This pattern focuses on how an application should react when a cloud service responds to a programmatic request with a busy signal rather than success.
This pattern reflects the perspective of a client, not the service. The client is programmatically making a request of a service, but the service replies with a busy signal. The client is responsible for correct interpretation of the busy signal followed by an appropriate number of retry attempts. If the busy signals continue during retries, the client treats the service as unavailable.
Dialing a telephone occasionally results in a busy signal. The normal response is to retry, which usually results in a successful telephone call.
Similarly, invoking a service occasionally results in a failure code being returned, indicating the cloud service is not currently able to satisfy the request. The normal response is to retry which usually results in the service call succeeding.

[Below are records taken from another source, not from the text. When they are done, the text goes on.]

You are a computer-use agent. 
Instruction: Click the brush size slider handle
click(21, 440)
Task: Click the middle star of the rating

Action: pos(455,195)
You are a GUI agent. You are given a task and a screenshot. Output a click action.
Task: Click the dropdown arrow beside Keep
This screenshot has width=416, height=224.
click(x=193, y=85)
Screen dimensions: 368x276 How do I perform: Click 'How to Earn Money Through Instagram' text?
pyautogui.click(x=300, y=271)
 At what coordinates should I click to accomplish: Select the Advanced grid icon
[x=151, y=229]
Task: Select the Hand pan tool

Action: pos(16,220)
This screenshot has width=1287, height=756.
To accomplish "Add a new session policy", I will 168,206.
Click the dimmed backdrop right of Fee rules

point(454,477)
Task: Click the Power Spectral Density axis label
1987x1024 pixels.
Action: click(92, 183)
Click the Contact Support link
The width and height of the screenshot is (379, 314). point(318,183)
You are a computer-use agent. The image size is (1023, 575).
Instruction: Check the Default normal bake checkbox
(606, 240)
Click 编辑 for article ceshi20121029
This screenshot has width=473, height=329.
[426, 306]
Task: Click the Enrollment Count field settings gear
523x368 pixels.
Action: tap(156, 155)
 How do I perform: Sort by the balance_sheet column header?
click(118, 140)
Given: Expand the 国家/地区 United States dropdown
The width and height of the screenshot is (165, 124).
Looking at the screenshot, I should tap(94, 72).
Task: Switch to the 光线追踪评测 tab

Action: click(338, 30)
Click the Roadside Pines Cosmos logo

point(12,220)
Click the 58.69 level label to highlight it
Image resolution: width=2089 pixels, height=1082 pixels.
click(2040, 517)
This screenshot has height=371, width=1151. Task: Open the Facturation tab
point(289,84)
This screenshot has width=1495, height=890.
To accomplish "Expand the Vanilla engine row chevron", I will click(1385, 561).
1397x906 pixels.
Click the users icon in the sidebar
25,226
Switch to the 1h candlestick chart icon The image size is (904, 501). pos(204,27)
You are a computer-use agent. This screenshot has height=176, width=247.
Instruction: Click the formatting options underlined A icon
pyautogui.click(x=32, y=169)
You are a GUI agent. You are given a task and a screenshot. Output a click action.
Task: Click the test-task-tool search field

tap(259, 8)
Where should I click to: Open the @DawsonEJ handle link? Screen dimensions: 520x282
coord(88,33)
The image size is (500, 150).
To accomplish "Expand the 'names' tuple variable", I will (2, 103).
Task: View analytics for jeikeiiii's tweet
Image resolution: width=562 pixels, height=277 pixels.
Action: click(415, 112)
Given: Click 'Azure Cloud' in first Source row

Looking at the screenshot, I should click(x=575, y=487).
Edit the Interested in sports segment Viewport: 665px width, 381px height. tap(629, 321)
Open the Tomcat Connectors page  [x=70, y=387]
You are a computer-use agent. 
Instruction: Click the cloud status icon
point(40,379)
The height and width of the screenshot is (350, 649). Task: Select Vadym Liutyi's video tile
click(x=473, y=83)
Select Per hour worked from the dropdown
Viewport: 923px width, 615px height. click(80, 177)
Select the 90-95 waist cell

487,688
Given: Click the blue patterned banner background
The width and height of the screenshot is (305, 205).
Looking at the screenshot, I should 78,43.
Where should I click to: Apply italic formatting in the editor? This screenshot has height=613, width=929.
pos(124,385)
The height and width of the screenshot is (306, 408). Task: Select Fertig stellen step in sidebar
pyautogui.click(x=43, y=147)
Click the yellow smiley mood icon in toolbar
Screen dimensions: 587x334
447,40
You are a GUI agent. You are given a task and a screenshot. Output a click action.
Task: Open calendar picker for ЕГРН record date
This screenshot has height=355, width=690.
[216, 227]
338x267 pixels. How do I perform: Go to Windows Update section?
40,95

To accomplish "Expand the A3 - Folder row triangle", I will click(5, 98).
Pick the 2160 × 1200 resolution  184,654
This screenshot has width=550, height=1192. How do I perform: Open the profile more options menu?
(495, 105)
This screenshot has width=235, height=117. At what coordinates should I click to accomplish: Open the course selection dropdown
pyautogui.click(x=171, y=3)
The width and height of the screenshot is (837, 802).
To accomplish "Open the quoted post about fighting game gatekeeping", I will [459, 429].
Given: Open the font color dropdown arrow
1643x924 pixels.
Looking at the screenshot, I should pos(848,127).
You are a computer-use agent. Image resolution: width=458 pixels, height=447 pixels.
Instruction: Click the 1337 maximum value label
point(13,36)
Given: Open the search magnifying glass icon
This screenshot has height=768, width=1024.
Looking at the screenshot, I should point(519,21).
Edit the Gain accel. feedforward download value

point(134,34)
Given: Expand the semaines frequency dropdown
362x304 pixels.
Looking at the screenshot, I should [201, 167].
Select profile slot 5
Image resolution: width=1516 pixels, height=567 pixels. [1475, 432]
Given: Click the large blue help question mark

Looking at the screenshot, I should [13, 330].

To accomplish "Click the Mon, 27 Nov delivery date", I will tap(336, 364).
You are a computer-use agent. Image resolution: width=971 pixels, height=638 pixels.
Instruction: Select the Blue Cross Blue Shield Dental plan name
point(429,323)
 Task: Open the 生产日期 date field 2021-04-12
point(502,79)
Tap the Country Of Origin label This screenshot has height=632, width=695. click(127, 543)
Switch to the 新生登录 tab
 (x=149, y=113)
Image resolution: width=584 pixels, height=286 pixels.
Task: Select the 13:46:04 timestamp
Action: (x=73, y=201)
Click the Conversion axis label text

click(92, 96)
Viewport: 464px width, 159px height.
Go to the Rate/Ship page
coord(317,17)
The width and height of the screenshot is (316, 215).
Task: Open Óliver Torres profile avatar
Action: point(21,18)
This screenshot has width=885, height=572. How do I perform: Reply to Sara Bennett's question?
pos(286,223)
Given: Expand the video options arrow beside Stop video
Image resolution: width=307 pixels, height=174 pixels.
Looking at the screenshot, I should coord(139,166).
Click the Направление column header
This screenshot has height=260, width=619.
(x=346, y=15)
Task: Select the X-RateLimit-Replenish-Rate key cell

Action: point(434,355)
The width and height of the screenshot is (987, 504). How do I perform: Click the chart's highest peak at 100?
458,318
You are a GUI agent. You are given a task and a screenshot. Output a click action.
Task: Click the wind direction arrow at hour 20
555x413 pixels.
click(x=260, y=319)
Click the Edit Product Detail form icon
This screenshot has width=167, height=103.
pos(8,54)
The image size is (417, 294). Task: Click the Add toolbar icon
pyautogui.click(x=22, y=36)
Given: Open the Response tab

The main reason a cloud service cannot satisfy a request is because it is too busy. Sometimes a service is “too busy” for just a few hundred milliseconds, or one or two seconds. Smart retry policies will help handle busy signals without compromising user experience or overwhelming busy services.
Warning
Applications that do not handle busy signals will be unreliable.
The Busy Signal Pattern is effective in dealing with the following challenges:
Your application uses cloud platform services that are not guaranteed to respond successfully every time
This pattern applies to accessing cloud platform services of all types, such as management services, data services, and more.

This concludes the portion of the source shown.